- **Selection**:

# Akhal-Teke Fillies



## Prospect108 (Jun 26, 2019)

Been obsessed with these horses ever since I visited a stud farm some years back. I’ve spent some time doing research and finally decided to get one as an endurance horse. I’m looking at a lot more horses but I figured I’d get these fillies critiqued as I’m eyeing them the most. They are both approximately yearlings. What do you guys think?


----------



## tinyliny (Oct 31, 2009)

I find it very hard to judge a horse at the 'yearling' stage. Those images are also odd, perhaps photoshopped onto their backgrounds.


Anyway, not being able to judge the confo at this age, I can say that I recently was introduced to some Ahkal-Teke horses, and was super impressed.


Yes, some find their long necks and bodies off putting. But, once you meet the person inside the body (the personality), you will be in love. They are such intelligent horses, it's like they are an alien intelligent life form. They are surprisingly calm and confident and very brave. Really neat horses.

- **Set task**: Copy out the passage from "Been obsessed with" to "you guys think?" word for word from the Akhal-Teke fillies thread above.

- **Stored records**:
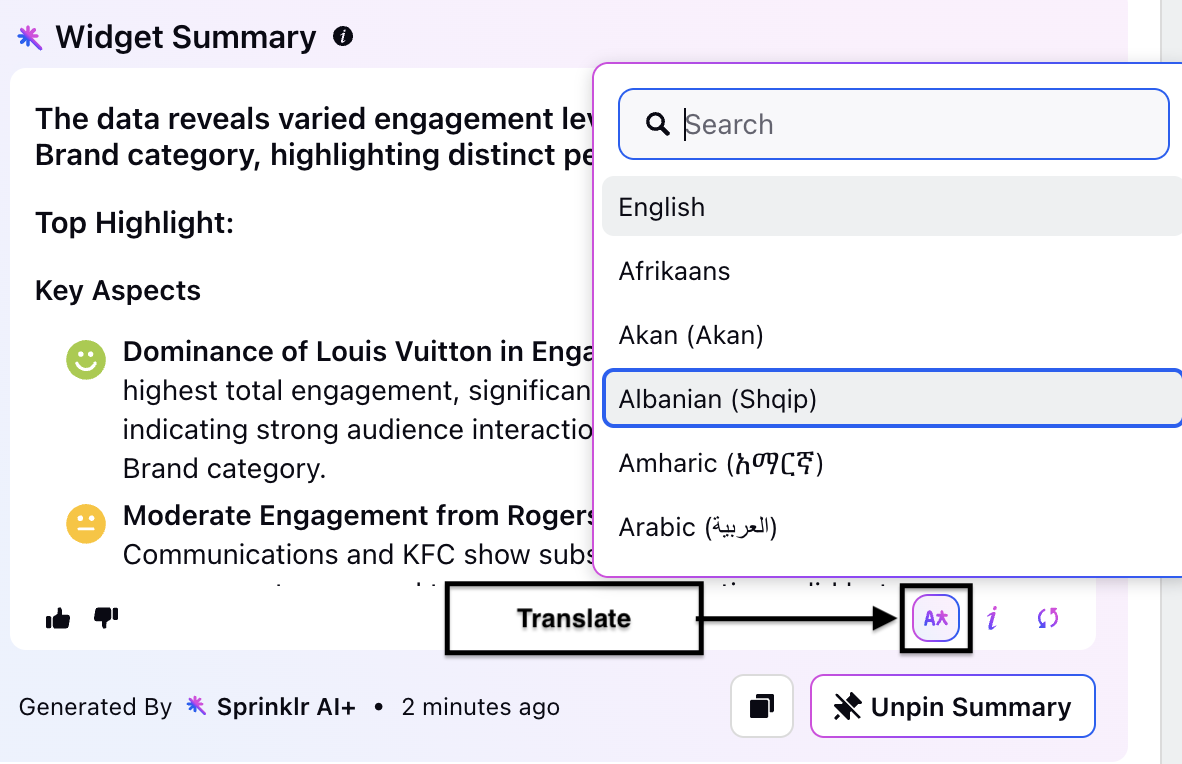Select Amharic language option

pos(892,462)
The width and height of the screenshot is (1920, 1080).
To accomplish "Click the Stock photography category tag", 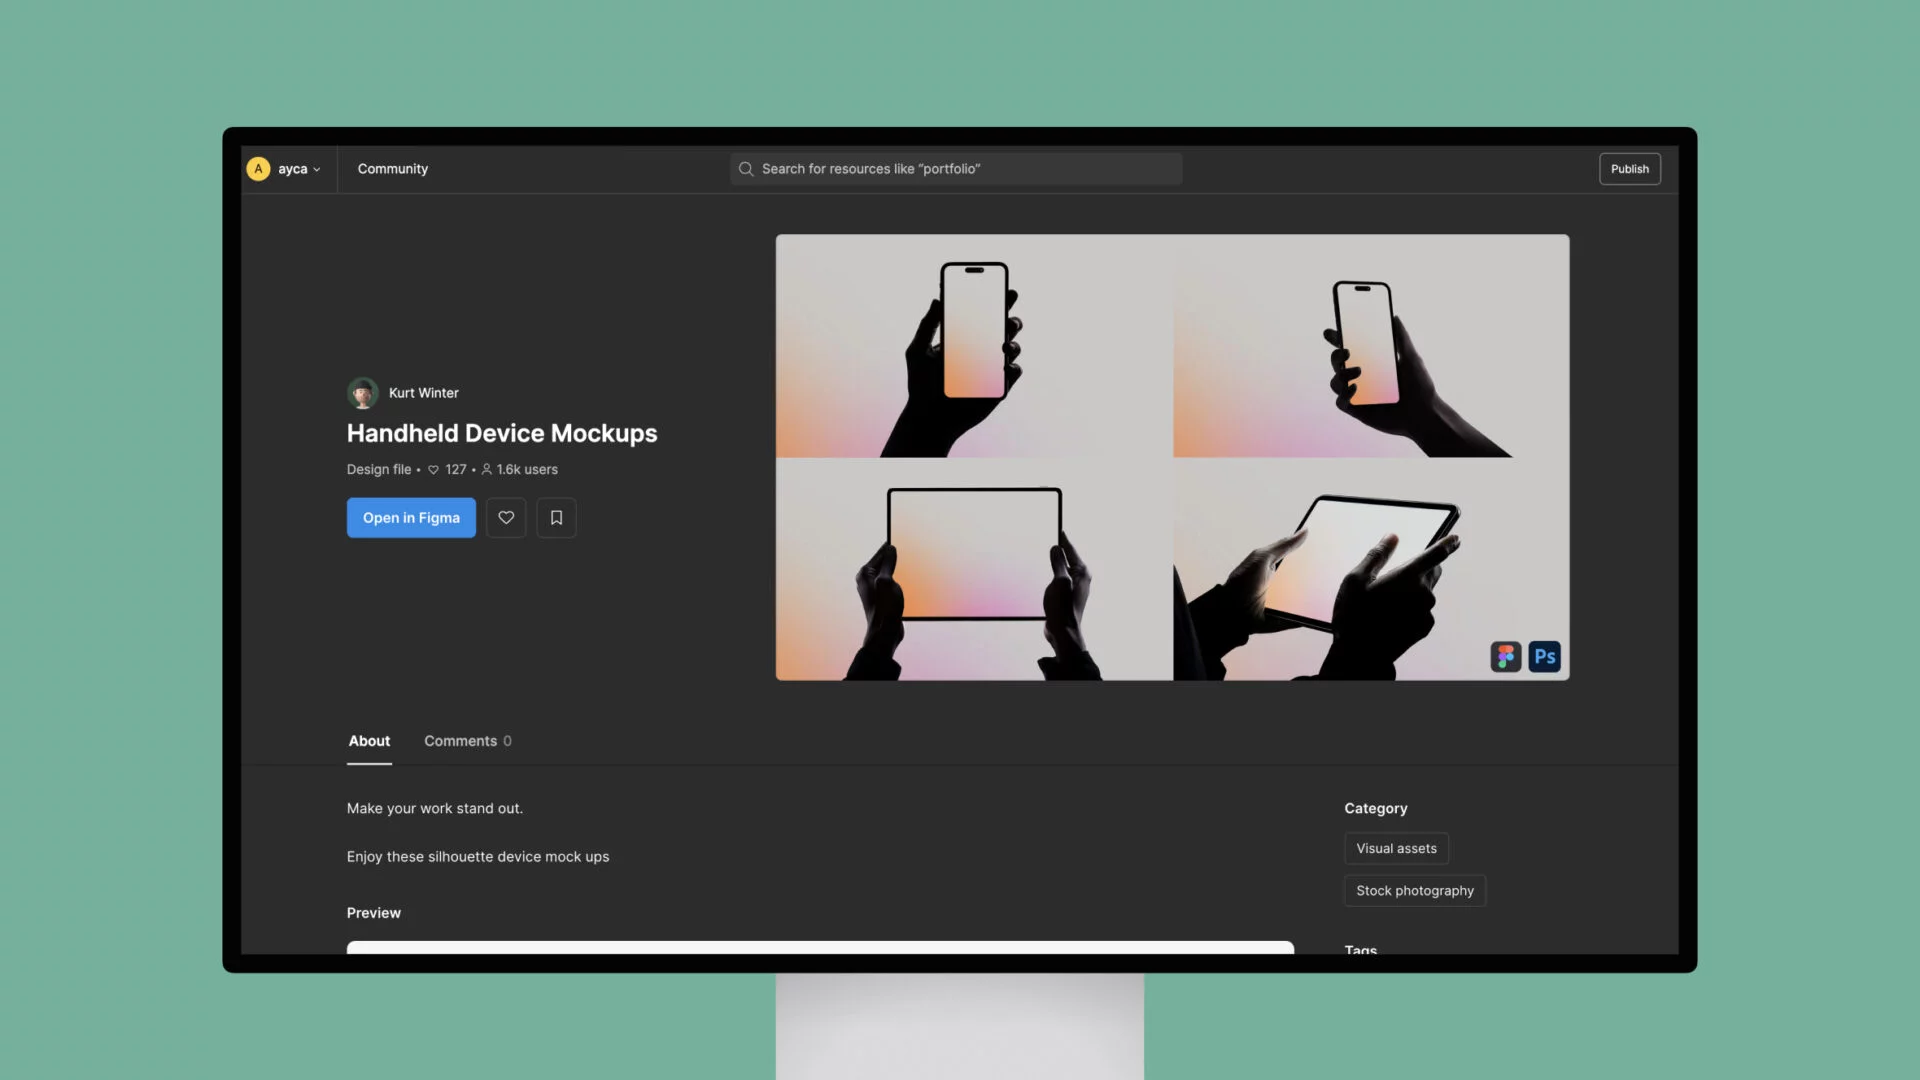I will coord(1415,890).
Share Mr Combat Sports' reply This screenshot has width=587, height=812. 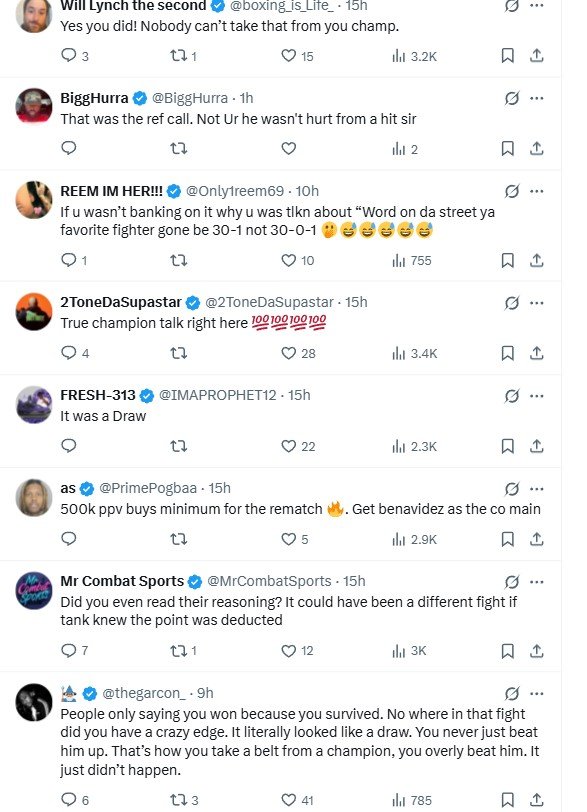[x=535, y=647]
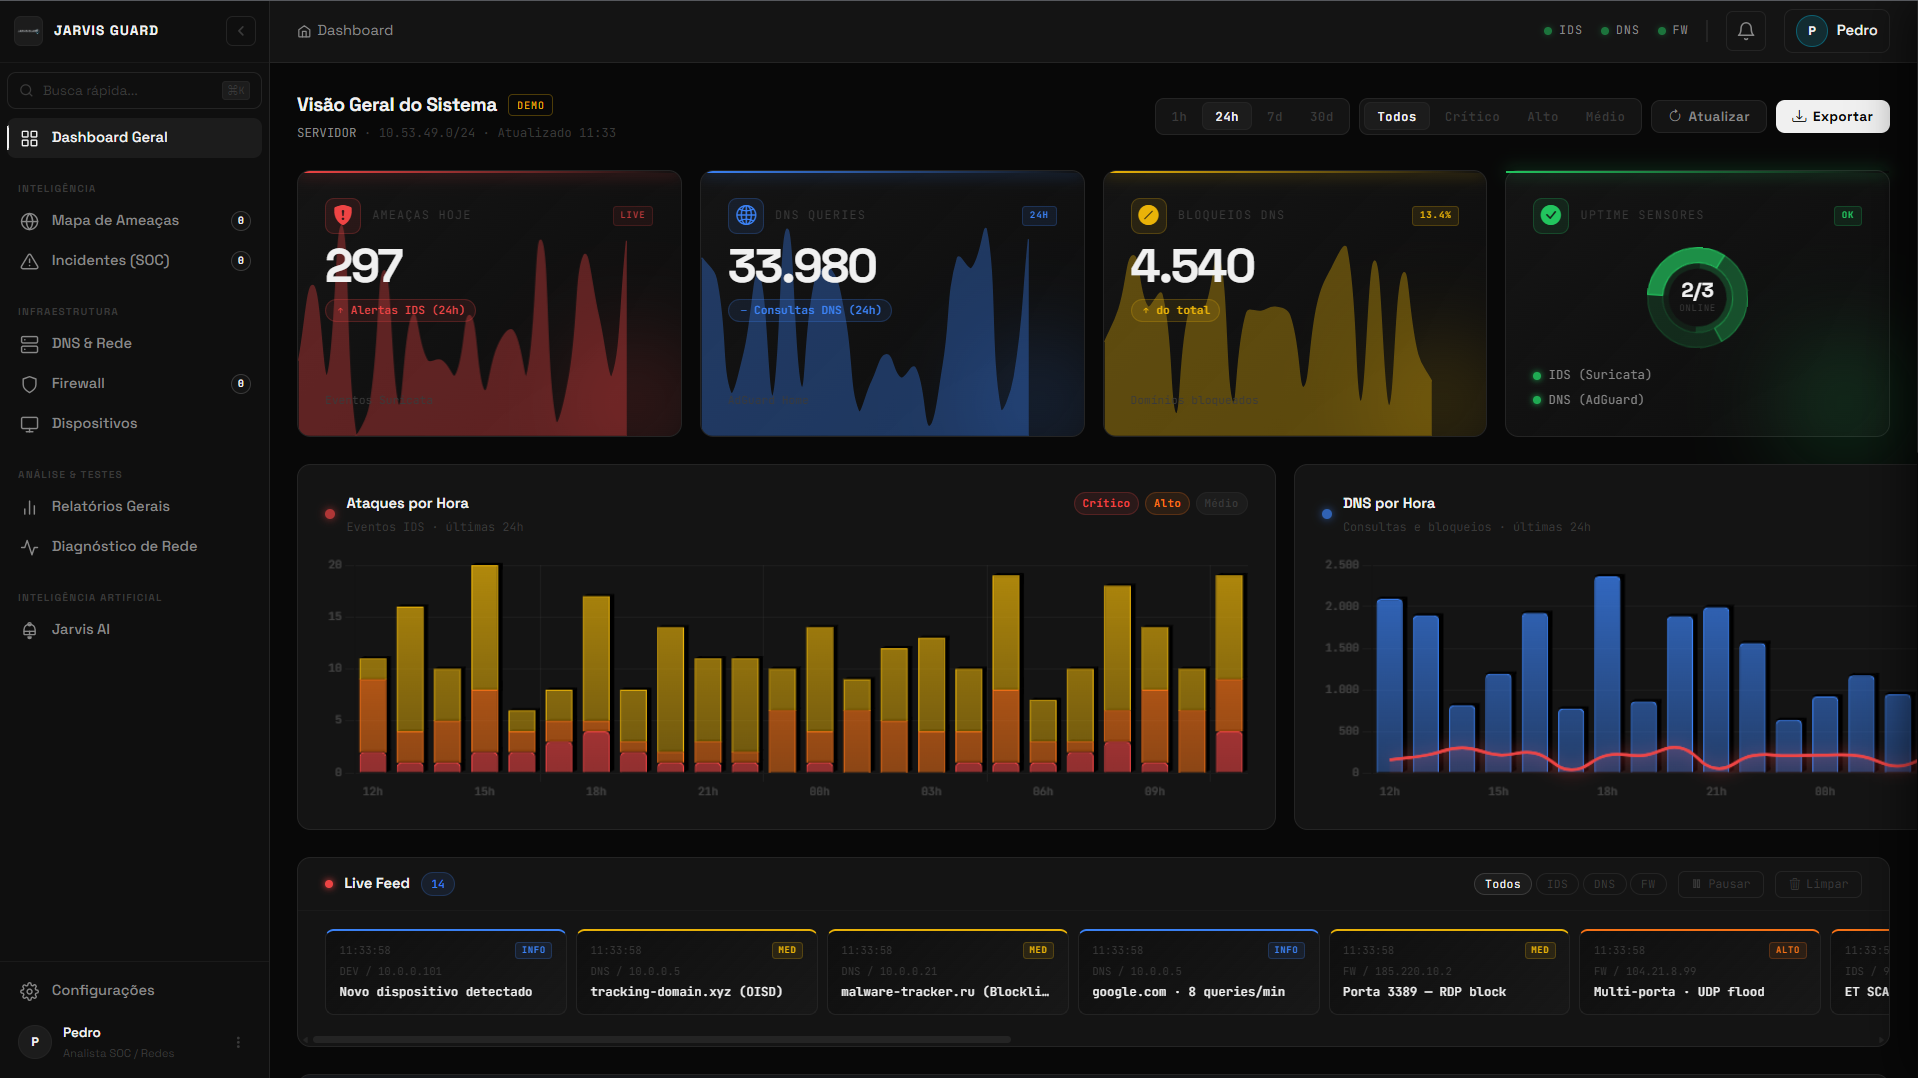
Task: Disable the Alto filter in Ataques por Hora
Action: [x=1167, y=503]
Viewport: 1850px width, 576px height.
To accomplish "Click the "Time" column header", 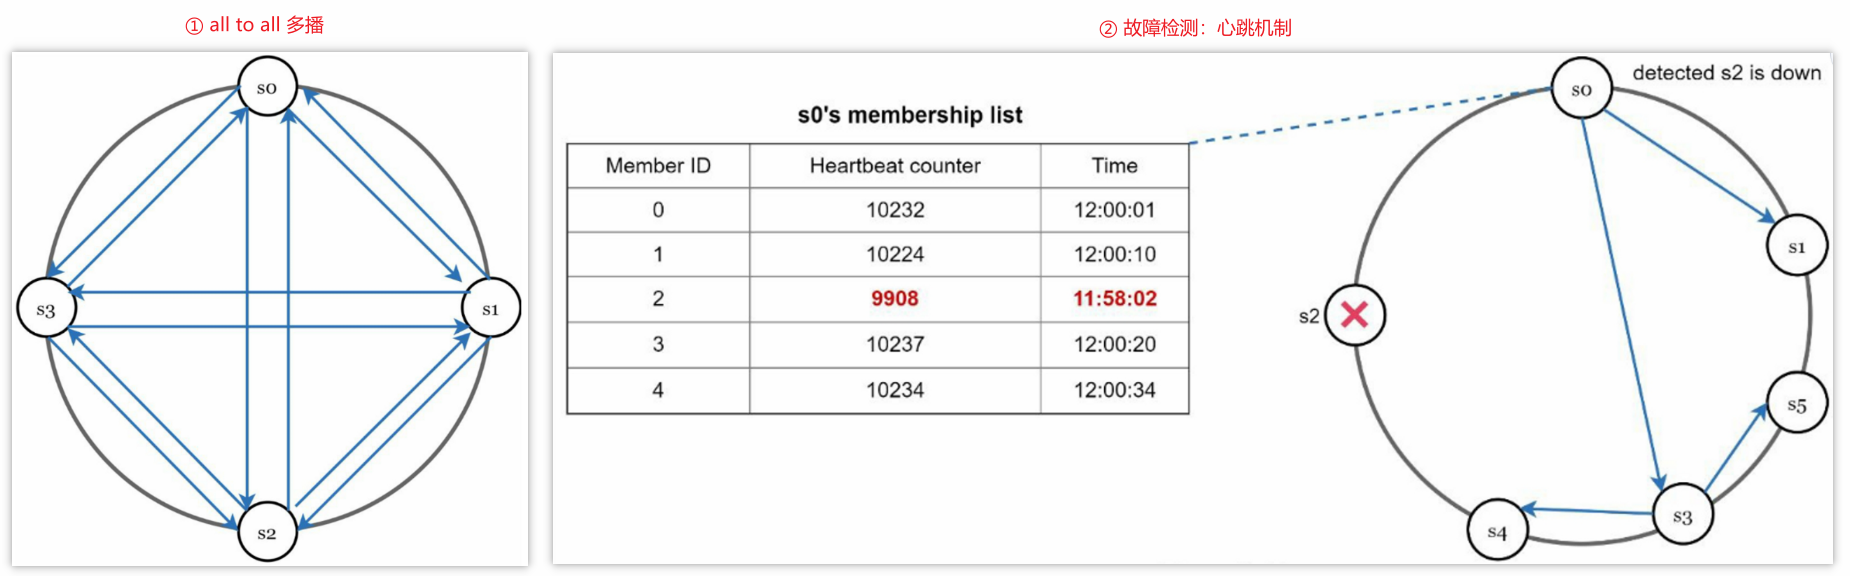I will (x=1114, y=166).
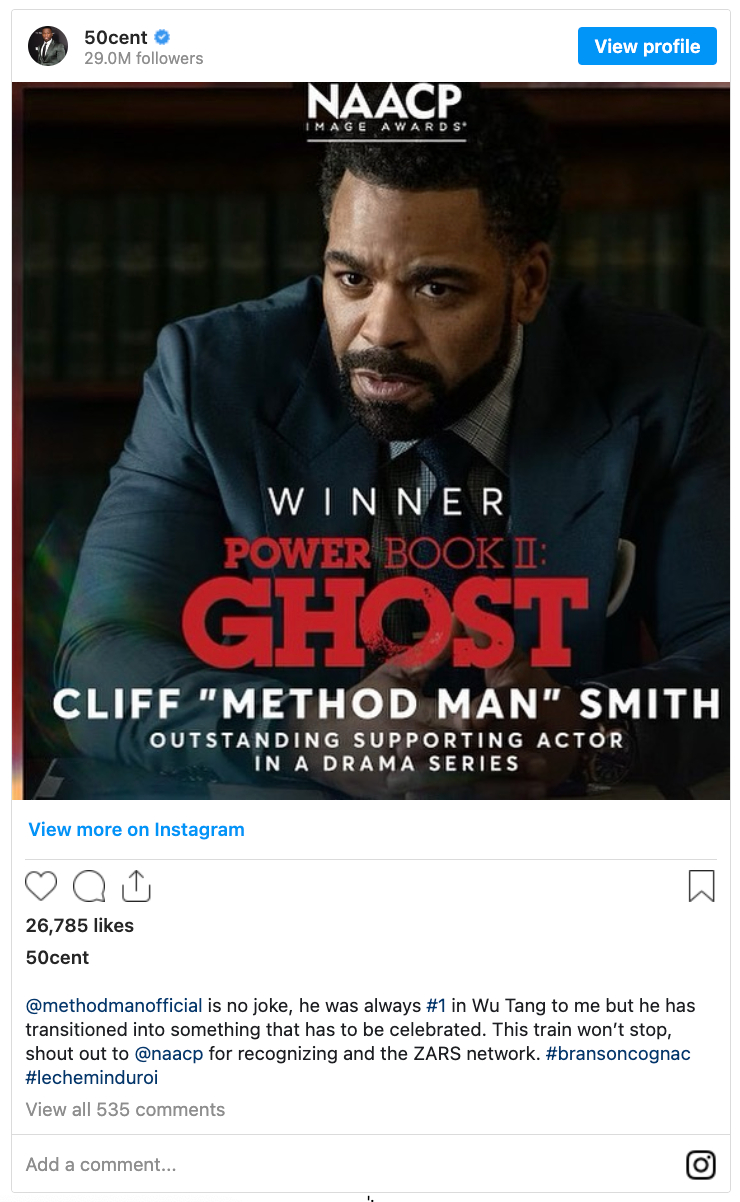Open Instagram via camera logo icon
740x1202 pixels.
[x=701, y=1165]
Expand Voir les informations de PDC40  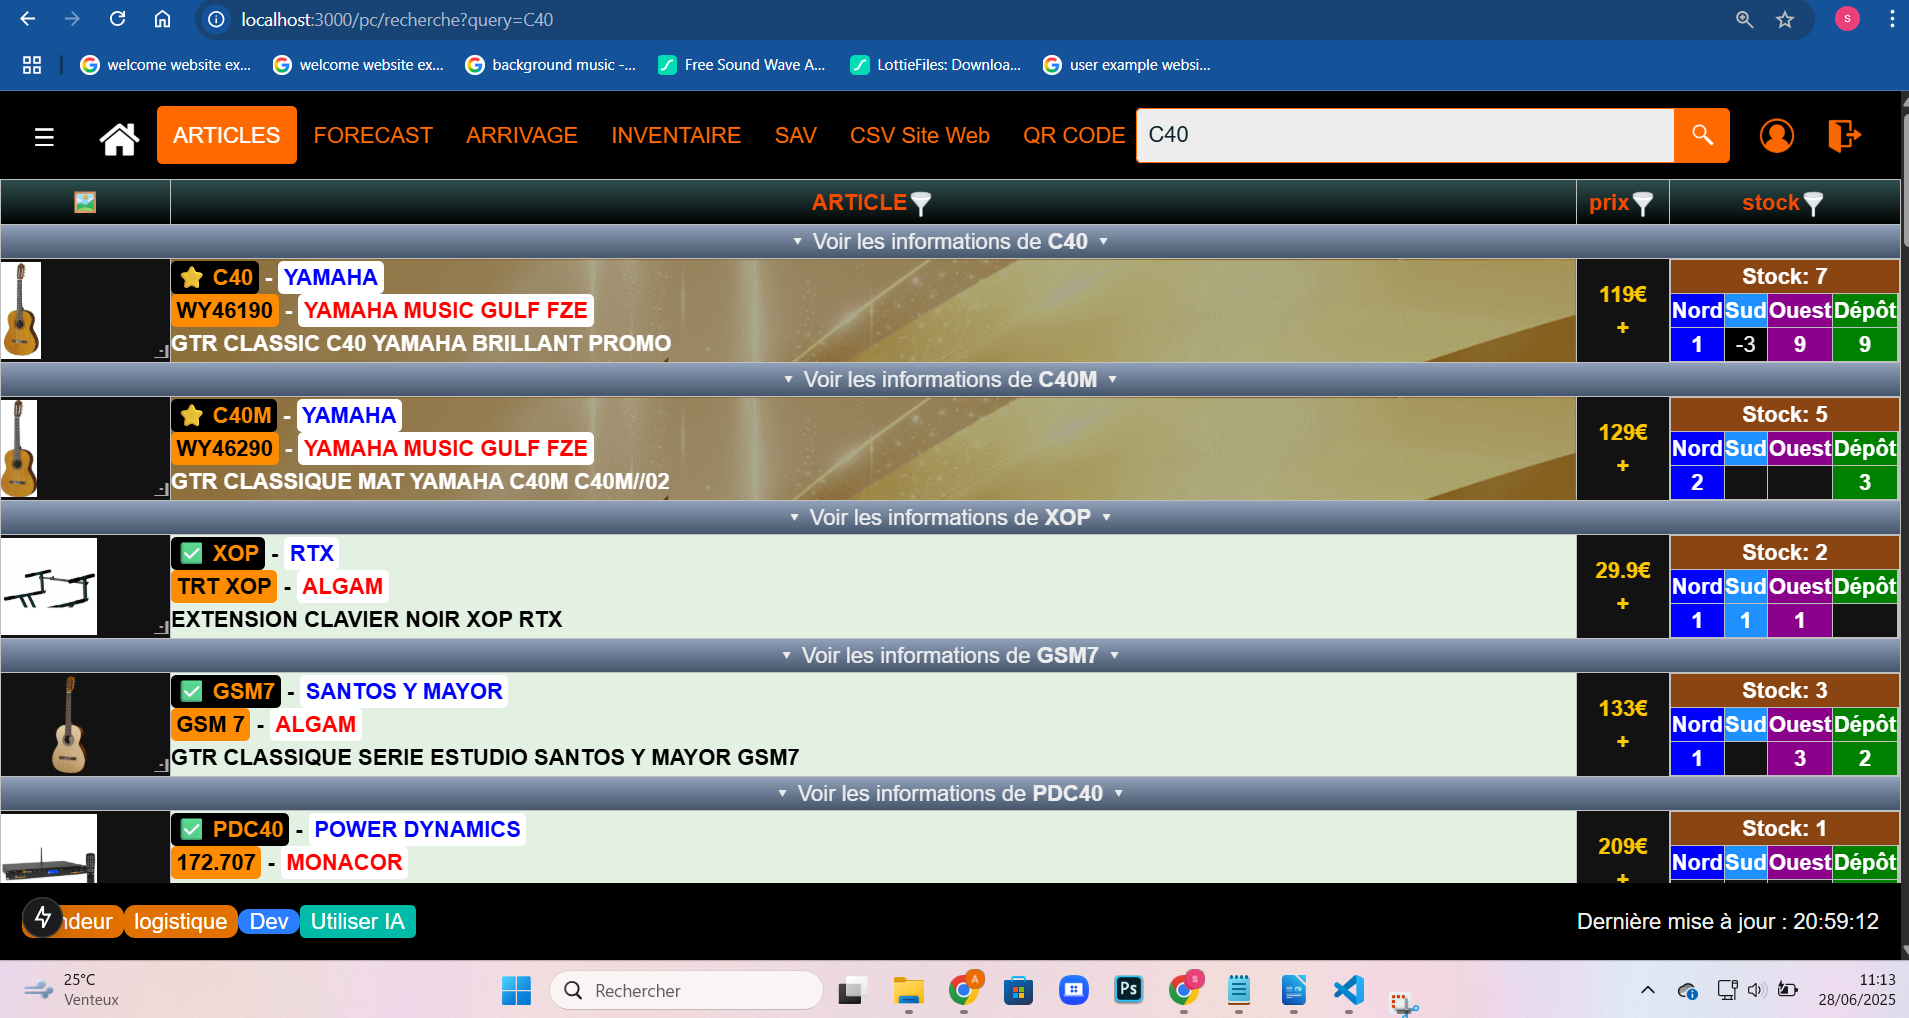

- **Exercise result**:
Been obsessed with these horses ever since I visited a stud farm some years back. I’ve spent some time doing research and finally decided to get one as an endurance horse. I’m looking at a lot more horses but I figured I’d get these fillies critiqued as I’m eyeing them the most. They are both approximately yearlings. What do you guys think?